Umwelt hat Geschichte: Vom TNT zum Atommüll

Altlasten aus der Rüstungsproduktion der deutschen Wehrmacht – eine ökologische Zeitbombe / Die Langlebigkeit der Schadstoffe im Boden korrespondiert mit der Kontinuität deutscher Rüstungsgeschäfte von der Nazi-Zeit bis heute / Von der reichseigenen „Montan“ zur „Industrie-Verwaltungsgesellschaft“  ■ Aus Bonn Charlotte Wiedemann

Geesthacht, Dörverden, Stadtallendorf – drei Orte von über siebzig Standorten ehemaliger Rüstungsproduktion der Nazi-Zeit. Hier wurden Sprengstoff und chemische Kampfstoffe für den Krieg produziert, schufteten sich Zwangsarbeiter für den Nachschub der Wehrmacht zu Tode.

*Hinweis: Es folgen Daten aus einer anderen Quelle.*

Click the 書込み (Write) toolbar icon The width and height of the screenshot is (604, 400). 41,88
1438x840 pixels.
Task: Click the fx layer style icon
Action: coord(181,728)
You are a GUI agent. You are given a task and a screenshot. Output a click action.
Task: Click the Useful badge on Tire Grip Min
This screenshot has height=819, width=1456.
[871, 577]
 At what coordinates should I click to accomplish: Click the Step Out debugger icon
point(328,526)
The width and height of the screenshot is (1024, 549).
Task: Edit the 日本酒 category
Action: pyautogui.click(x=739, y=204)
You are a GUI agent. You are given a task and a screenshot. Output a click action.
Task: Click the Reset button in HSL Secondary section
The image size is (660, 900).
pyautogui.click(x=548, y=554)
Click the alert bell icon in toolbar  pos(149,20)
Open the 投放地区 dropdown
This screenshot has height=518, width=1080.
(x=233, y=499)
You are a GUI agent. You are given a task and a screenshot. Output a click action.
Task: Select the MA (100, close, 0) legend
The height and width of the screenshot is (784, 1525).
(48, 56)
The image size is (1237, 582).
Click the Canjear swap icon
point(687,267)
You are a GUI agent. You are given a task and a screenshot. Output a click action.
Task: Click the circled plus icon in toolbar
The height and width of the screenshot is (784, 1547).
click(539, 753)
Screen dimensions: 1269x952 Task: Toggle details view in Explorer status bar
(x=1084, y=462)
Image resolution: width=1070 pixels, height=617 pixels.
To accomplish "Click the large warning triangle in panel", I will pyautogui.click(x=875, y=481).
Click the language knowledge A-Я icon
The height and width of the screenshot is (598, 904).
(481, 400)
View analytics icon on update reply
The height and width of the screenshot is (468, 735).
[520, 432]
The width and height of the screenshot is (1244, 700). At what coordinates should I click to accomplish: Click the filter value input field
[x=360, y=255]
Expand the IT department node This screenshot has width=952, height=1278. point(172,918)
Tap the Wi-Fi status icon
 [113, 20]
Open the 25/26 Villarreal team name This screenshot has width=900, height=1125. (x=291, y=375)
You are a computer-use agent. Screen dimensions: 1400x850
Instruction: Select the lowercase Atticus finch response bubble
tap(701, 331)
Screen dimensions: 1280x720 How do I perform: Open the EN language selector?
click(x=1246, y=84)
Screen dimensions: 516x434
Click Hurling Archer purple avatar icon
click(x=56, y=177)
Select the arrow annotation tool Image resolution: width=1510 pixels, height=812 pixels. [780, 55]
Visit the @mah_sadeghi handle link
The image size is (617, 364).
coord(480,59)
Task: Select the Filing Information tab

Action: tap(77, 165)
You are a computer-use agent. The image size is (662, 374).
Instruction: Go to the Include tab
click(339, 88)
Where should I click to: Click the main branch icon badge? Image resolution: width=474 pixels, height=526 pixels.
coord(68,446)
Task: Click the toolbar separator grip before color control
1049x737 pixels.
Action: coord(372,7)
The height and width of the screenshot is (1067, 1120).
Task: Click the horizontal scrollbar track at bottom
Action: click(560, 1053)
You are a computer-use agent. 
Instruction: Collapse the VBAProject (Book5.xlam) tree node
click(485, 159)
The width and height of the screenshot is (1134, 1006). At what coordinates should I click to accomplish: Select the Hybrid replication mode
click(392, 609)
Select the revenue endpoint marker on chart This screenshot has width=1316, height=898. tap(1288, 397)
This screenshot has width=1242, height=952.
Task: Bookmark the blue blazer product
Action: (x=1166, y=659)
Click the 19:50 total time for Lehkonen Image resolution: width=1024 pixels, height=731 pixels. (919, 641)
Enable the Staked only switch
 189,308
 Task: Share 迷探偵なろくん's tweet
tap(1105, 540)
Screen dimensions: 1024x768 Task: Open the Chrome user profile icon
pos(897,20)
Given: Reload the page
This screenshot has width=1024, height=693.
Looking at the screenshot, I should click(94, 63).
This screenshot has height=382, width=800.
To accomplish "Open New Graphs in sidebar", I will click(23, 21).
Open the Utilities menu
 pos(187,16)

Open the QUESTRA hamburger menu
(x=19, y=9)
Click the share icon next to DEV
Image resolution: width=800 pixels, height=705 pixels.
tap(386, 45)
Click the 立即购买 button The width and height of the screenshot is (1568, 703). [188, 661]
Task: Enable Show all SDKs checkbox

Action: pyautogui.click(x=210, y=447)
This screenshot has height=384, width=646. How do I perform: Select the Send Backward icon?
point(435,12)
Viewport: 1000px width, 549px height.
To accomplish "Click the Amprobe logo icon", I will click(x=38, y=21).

Die verdrängte Geschichte der Kriegsproduktion bringt sich nun nach über 40 Jahren durch ihre ökologischen Folgen wieder in Erinnerung: Die Vergangenheit wurde nicht bewältigt und auch nicht entsorgt. Die Abfälle und chemischen Zwischenprodukte aus den Kriegsfabriken schlummern heute als tickende Zeitbombe im Boden. In Stadtallendorf filtern die Wasserwerke jährlich ein Kilogramm TNT aus dem Trinkwasser. In Geesthacht, wo die „Dynamit AG“ im Faschismus eine der größten Munitionsfabriken Europas betrieb, stellte eine All-Parteien-Koalition jetzt Gelder für eine großangelegte Wasser-Untersuchung bereit, nachdem erste Proben krebserregende Stoffe nachgewiesen hatten.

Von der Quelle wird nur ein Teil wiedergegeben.